/pdfact

A basic tool that extracts the structure from the PDF files of scientific articles.

Primary LanguageJavaApache License 2.0Apache-2.0

PdfAct

PdfAct is a tool for selectively extracting text blocks from PDF files, optionally together with layout information like positional information, font information, or color information. For example, PdfAct allows you to extract only the important pieces of text from a PDF file (e.g., the title, the section headings and the body text paragraphs) and to choose the granularity in which the text should be extracted (e.g., characters, words, text lines or paragraphs).
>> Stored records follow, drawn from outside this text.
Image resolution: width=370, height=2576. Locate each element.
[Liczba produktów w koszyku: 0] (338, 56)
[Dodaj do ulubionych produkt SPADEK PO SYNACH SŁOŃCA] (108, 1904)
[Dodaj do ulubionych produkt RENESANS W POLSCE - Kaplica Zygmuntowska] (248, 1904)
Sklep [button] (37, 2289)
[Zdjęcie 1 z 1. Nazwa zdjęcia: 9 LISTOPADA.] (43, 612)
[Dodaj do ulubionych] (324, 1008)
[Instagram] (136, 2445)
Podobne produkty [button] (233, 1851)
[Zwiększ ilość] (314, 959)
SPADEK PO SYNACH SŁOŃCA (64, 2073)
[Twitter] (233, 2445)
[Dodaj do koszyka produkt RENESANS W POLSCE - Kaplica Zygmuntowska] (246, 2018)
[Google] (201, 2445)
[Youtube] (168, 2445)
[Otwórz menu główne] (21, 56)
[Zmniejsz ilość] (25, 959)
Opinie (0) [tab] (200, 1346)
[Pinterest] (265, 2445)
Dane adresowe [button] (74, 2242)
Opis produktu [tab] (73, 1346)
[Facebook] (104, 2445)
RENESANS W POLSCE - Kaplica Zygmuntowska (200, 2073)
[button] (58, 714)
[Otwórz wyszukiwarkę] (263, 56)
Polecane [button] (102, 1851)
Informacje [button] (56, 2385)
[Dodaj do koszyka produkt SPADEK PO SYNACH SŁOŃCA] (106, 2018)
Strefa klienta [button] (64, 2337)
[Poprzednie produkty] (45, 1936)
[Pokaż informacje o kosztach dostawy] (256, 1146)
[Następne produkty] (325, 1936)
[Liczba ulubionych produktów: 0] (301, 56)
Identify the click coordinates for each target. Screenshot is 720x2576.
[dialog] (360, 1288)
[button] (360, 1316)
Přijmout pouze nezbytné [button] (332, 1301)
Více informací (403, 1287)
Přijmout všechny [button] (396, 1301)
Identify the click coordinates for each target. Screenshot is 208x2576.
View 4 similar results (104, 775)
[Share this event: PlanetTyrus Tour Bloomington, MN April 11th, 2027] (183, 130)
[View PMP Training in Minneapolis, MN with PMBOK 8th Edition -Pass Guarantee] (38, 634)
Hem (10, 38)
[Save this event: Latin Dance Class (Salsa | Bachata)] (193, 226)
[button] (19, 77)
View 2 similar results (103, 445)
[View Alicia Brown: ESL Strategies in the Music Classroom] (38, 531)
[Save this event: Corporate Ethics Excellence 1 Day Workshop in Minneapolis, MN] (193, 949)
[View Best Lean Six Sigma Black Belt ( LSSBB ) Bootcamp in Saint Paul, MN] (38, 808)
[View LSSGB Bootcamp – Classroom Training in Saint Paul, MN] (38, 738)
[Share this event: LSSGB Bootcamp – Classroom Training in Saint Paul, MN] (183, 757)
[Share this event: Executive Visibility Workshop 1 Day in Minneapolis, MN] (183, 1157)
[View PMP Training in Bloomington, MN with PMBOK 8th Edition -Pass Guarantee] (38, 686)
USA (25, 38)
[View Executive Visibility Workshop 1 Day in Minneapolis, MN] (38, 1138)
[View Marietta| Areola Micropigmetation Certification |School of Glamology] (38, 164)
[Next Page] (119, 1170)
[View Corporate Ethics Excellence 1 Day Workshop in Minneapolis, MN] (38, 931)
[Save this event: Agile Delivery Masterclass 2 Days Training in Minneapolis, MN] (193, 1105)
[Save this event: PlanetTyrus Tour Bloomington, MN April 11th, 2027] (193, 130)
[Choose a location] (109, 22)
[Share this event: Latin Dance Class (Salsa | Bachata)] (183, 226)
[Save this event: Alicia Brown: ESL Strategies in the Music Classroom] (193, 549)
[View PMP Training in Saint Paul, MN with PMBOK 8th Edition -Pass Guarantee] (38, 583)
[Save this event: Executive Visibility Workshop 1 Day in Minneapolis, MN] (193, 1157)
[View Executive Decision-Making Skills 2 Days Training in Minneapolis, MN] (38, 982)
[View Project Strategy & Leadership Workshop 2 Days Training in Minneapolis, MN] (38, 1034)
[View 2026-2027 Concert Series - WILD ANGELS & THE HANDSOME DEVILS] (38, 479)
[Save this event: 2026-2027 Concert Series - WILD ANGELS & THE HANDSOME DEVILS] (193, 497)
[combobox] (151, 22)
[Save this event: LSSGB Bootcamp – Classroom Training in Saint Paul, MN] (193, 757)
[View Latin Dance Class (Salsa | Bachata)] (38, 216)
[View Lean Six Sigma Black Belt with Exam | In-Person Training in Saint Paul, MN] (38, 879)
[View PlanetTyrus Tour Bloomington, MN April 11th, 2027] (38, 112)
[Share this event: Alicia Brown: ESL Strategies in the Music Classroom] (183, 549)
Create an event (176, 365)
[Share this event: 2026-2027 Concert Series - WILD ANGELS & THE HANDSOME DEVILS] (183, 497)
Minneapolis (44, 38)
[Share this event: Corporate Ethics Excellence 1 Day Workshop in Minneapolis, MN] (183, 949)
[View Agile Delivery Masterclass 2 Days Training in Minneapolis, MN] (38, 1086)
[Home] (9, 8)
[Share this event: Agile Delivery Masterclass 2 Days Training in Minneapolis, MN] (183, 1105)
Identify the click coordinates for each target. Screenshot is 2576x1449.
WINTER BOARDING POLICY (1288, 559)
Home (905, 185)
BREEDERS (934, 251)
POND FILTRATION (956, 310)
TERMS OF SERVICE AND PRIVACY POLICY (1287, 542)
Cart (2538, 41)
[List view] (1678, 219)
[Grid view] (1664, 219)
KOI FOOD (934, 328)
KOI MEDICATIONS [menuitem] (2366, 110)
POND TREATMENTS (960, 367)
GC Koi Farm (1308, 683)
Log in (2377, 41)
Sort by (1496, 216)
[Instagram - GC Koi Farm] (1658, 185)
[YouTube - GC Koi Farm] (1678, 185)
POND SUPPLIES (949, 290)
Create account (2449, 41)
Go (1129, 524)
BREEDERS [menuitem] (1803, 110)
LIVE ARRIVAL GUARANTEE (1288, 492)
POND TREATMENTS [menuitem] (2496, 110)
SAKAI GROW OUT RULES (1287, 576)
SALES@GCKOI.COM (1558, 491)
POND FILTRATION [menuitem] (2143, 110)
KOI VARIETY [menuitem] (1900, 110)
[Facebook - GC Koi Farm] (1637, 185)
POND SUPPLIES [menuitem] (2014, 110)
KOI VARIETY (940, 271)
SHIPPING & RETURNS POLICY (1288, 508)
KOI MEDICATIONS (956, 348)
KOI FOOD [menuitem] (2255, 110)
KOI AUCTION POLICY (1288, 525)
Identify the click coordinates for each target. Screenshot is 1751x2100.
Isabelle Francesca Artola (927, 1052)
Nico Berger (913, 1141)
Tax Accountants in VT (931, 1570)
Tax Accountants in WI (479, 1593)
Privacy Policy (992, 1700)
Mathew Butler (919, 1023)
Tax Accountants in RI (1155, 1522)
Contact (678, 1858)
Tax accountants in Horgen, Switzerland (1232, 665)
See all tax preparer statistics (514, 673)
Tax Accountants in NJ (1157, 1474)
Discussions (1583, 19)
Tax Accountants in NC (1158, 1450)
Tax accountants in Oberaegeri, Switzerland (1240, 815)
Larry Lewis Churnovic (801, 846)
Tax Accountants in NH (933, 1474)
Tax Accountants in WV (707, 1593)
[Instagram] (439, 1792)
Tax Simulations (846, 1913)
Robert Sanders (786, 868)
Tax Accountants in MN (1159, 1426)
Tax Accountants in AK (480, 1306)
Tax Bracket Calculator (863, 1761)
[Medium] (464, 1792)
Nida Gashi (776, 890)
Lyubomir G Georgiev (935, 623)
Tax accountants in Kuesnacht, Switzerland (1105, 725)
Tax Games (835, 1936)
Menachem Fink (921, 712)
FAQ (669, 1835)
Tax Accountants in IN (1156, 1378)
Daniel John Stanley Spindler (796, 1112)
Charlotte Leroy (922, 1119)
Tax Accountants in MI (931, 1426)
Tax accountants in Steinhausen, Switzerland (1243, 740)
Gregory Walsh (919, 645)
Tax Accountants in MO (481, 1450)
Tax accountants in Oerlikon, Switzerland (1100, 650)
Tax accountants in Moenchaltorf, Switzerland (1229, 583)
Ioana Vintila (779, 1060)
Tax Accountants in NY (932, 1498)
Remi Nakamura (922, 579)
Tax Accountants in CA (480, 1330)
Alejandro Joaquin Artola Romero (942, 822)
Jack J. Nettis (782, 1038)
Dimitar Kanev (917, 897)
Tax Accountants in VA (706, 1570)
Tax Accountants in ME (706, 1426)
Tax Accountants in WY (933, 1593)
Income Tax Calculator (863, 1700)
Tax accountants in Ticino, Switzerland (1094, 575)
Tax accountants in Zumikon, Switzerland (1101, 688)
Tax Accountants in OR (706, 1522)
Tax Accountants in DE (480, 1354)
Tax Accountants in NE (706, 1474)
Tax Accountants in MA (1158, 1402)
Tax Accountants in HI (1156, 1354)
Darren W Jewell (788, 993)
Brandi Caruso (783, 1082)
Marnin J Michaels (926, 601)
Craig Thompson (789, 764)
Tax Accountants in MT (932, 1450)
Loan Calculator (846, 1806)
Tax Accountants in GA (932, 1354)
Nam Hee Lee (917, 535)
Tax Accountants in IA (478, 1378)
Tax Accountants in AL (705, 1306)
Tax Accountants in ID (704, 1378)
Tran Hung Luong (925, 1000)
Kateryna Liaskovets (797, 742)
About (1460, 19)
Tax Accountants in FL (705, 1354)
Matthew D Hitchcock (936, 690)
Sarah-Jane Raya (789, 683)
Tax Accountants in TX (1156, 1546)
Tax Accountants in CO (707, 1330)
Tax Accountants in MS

Further features are: (1) the detection of correct paragraph boundaries (which is important because paragraphs could be interrupted by for example, column- or page breaks, or figures, or tables, etc.) (2) the detection of the natural reading order of text blocks (which is of particular importance in case of multi-column layouts); (3) the translation of ligatures and characters with diacritical marks; (3) the detection of the semantic roles played by the text blocks in a PDF file; and (4) merging hyphenated words.

Disclaimer: Extracting text from PDF files is a suprisingly difficult task, read our publication "A Benchmark and Evaluation for Text Extraction from PDF" to learn why. Further, PdfAct is still in an early alpha state and is still under development. So please excuse bugs and use PdfAct on your own risk :-)

1. Checkout

Checkout the repository

git clone https://github.com/ad-freiburg/pdfact.git
cd pdfact

2. Run PdfAct

You have several options to run PdfAct.

2.1 Without Docker

Build the project with

mvn install

This will produce the two executables ./bin/pdfact.jar and ./bin/pdfact. Both files are logically equivalent, as they accept the exact same command line options, will run the exact same code in the background and will also produce the exact same extraction output for the same PDF file. Both files simply provide two different options to run PdfAct from the command line:

Option 1:

java -jar ./bin/pdfact.jar [--help] [<options>] <pdf-file> [<output-file>]

Option 2:

./bin/pdfact [--help] [<options>] <pdf-file> [<output-file>]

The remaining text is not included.